> [Short task 1]
In the article on outdoor art exhibitions in Japan, quote the passage between "The pioneering attempts" and "spaces, as venues.", inclusive.
> [Short task 2]
Answer these from the article on outdoor art exhibitions in Japan:
(a) At which museum is Masaki Motoi a curator?
(b) Who spearheaded outdoor art exhibitions in the 1960s?
(c) Which two groups made the pioneering attempts?
> [Short task 3]
Carry on the article about outdoor art exhibitions in Japan from its last sentence.

> [Source]
=====

How to Unlock the Outdoors
Masaki Motoi
R202114

In this article, Meguro Museum of Art curator Masaki Motoi (b. 1951) writes about the historical background of the outdoor art exhibitions that have taken place throughout Japan.
The pioneering attempts of the Gutai Art Association and the Kyūshū-ha originated in a skepticism toward the art system and a desire to intervene in daily life. In the 1960s, outdoor art exhibitions were spearheaded by the government and premised on the notion of achieving harmony with urban environments, such as public parks. During the 1970s and ’80s, artists began to hold independent outdoor art exhibitions as if attempting to escape this framework. Since the 1970s, there has been an increase in attempts to liberate artists and audiences who have felt a sense of confinement in art by moving away from urban spaces in favor of endlessly vast spaces and incorporating spatial relationships into artworks. At the same time, the ’70s also saw the reappearance of doubts regarding the art system and an expansion into the use of living spaces, such as artists’ own living spaces, as venues.

=====

> [Supplied material]
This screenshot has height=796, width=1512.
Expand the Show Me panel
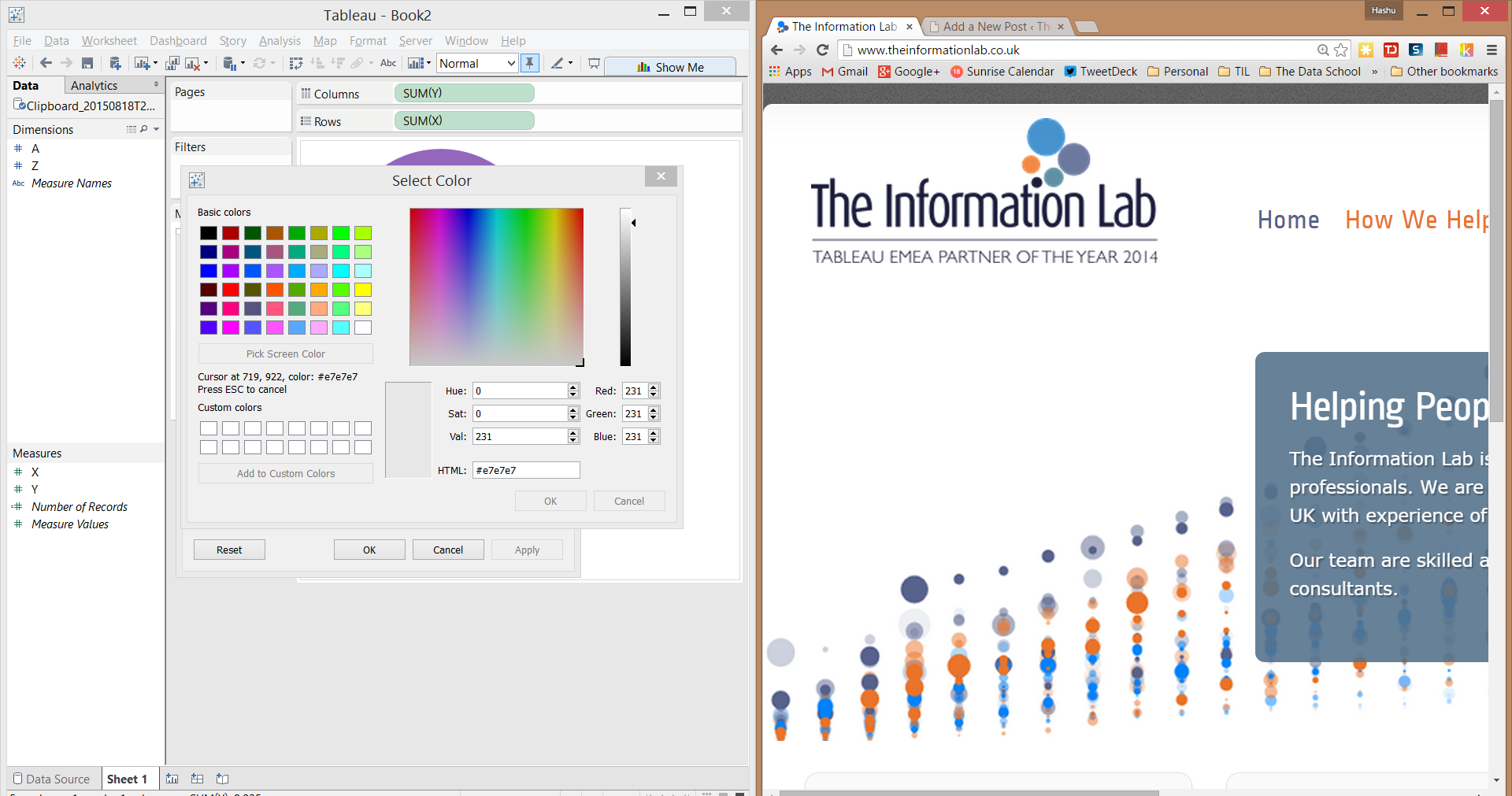tap(670, 67)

=====

> [Result 1]
The pioneering attempts of the Gutai Art Association and the Kyūshū-ha originated in a skepticism toward the art system and a desire to intervene in daily life. In the 1960s, outdoor art exhibitions were spearheaded by the government and premised on the notion of achieving harmony with urban environments, such as public parks. During the 1970s and ’80s, artists began to hold independent outdoor art exhibitions as if attempting to escape this framework. Since the 1970s, there has been an increase in attempts to liberate artists and audiences who have felt a sense of confinement in art by moving away from urban spaces in favor of endlessly vast spaces and incorporating spatial relationships into artworks. At the same time, the ’70s also saw the reappearance of doubts regarding the art system and an expansion into the use of living spaces, such as artists’ own living spaces, as venues.

> [Result 2]
(a) The Meguro Museum of Art
(b) The government
(c) The Gutai Art Association and the Kyūshū-ha

> [Result 3]
In recent years, the village has become the stage for not just outdoor art exhibitions, but also workshops and Butoh dance programs, and attempts have been made to facilitate festive communion between nature and place through works of art. Masaki highly values such outdoor exhibitions—which focus on the power of rural performing arts as a means of breaking away from a decaying urban art system—as an attempt to create another kind of contemporary art that is founded on a mistrust of the current art framework, imbued with the vitality of vernacular and folk customs, and different from the “contemporary art” of the present day. Following this, outdoor art exhibitions, also called art projects, began to flourish in Japan with such events as the Echigo-Tsumari Art Triennial, which commenced in 2000. This article represents an important discussion on the significance and historical context of outdoor art exhibition and has had an influence on later discussions of these art projects.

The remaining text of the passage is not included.